■ EXERCISE INSTRUCTIONS:
Copy out the passage on Mitch Daniels' apology letter word for word, with no changes.

■ EXCERPT TO READ:
_ _ _ _ _

Audrey Ruple, chair of the University Senate’s Equity and Diversity Committee, said she was “grateful to President Daniels for his statement.”

“I am sure this will have a positive impact on our efforts to address the issues surrounding diversity and inclusion at Purdue University and in our greater community,” Ruple said.

The full text of Purdue President Mitch Daniels' letter

“To my fellow Boilermakers,

“I retract and apologize for a figure of speech I used in a recent impromptu dialogue with students.  My reference was in praise of a specific individual and the unique and exciting possibility of bringing that particular individual to Purdue.  I wasn’t talking about any group or making generalizations. The word in question was ill chosen and imprecise and, in retrospect, too capable of being misunderstood.  I accept accountability for the poor judgment involved.

“To be clear, I sincerely believe that individuals of every race and ethnicity are capable of and demonstrate academic excellence and achieve top recognition in all of the academic disciplines. I also recognize that more needs to be done to recruit, support and encourage individuals from groups that have been historically underrepresented in higher education. My word choice, as clumsy as it was, was an expression of my excitement with the progress of one such effort.

“While I am reviewing past judgment calls, I regret not making some kind of statement at the time of the CVS incident that precipitated the impromptu dialogue and therefore the misunderstanding.  It would have been possible to express the genuine concern we all felt without condemning prematurely any individual or local business establishment before the facts were known.  That was a misjudgment on my part and a lesson for the future.  Sincerely, Mitch.”

_ _ _ _ _

■ INFORMATION PROVIDED:
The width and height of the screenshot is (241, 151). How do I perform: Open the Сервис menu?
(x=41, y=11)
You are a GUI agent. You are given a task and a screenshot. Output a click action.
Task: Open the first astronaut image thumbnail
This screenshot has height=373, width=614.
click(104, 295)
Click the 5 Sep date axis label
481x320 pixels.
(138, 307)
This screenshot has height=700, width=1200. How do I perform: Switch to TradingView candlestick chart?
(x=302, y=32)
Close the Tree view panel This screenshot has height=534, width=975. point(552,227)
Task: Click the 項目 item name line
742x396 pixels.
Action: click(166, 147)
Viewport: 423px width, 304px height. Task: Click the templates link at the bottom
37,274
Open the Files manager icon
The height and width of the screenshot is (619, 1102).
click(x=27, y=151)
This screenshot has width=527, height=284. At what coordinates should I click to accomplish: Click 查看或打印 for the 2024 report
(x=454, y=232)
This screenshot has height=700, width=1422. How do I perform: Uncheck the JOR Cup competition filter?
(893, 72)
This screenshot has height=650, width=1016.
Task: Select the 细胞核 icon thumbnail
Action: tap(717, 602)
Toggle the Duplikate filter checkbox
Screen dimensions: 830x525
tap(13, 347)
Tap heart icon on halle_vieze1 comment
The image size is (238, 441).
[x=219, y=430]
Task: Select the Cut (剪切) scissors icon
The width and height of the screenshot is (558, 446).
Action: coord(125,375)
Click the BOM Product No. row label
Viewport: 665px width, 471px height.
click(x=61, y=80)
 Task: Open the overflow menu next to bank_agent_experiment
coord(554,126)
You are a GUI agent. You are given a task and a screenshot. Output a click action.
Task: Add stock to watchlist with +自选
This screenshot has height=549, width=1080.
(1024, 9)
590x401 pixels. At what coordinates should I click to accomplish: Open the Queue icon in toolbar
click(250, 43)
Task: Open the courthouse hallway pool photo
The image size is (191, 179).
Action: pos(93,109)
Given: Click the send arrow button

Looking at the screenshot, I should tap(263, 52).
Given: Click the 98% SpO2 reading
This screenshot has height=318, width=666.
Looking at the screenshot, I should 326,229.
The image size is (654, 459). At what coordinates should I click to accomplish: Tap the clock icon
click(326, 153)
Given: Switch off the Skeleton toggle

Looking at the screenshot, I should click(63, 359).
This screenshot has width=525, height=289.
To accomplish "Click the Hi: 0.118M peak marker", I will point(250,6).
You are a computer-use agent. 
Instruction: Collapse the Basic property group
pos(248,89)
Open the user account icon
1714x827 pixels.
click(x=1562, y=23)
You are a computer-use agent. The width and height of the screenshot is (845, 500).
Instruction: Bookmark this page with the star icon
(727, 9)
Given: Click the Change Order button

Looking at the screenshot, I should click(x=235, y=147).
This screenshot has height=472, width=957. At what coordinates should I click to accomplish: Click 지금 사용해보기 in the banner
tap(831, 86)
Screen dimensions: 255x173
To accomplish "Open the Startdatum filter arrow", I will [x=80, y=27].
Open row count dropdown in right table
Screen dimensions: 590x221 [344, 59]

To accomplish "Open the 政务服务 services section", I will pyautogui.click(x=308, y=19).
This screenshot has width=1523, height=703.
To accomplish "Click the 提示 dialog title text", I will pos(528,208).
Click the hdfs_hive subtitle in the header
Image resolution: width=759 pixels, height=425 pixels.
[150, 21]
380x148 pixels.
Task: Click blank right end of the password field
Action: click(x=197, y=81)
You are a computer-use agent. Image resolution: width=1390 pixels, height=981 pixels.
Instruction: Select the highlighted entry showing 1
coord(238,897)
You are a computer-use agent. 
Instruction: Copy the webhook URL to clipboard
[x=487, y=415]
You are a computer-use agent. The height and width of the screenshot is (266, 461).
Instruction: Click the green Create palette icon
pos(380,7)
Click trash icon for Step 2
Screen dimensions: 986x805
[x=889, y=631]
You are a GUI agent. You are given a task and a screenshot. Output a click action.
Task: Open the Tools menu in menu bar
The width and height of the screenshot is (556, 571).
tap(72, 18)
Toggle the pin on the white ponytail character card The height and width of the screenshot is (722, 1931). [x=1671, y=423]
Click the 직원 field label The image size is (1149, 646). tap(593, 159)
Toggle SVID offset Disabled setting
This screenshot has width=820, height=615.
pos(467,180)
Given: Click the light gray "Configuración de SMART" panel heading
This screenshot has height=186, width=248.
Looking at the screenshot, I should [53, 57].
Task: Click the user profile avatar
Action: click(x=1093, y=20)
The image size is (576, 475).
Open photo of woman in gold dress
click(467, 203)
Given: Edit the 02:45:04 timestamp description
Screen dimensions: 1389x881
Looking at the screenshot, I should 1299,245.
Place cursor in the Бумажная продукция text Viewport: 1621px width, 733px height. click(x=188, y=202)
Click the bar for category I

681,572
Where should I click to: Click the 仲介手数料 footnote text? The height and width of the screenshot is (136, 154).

_ _ _ _ _

■ EXERCISE RESULT:
Audrey Ruple, chair of the University Senate’s Equity and Diversity Committee, said she was “grateful to President Daniels for his statement.”

“I am sure this will have a positive impact on our efforts to address the issues surrounding diversity and inclusion at Purdue University and in our greater community,” Ruple said.

The full text of Purdue President Mitch Daniels' letter

“To my fellow Boilermakers,

“I retract and apologize for a figure of speech I used in a recent impromptu dialogue with students.  My reference was in praise of a specific individual and the unique and exciting possibility of bringing that particular individual to Purdue.  I wasn’t talking about any group or making generalizations. The word in question was ill chosen and imprecise and, in retrospect, too capable of being misunderstood.  I accept accountability for the poor judgment involved.

“To be clear, I sincerely believe that individuals of every race and ethnicity are capable of and demonstrate academic excellence and achieve top recognition in all of the academic disciplines. I also recognize that more needs to be done to recruit, support and encourage individuals from groups that have been historically underrepresented in higher education. My word choice, as clumsy as it was, was an expression of my excitement with the progress of one such effort.

“While I am reviewing past judgment calls, I regret not making some kind of statement at the time of the CVS incident that precipitated the impromptu dialogue and therefore the misunderstanding.  It would have been possible to express the genuine concern we all felt without condemning prematurely any individual or local business establishment before the facts were known.  That was a misjudgment on my part and a lesson for the future.  Sincerely, Mitch.”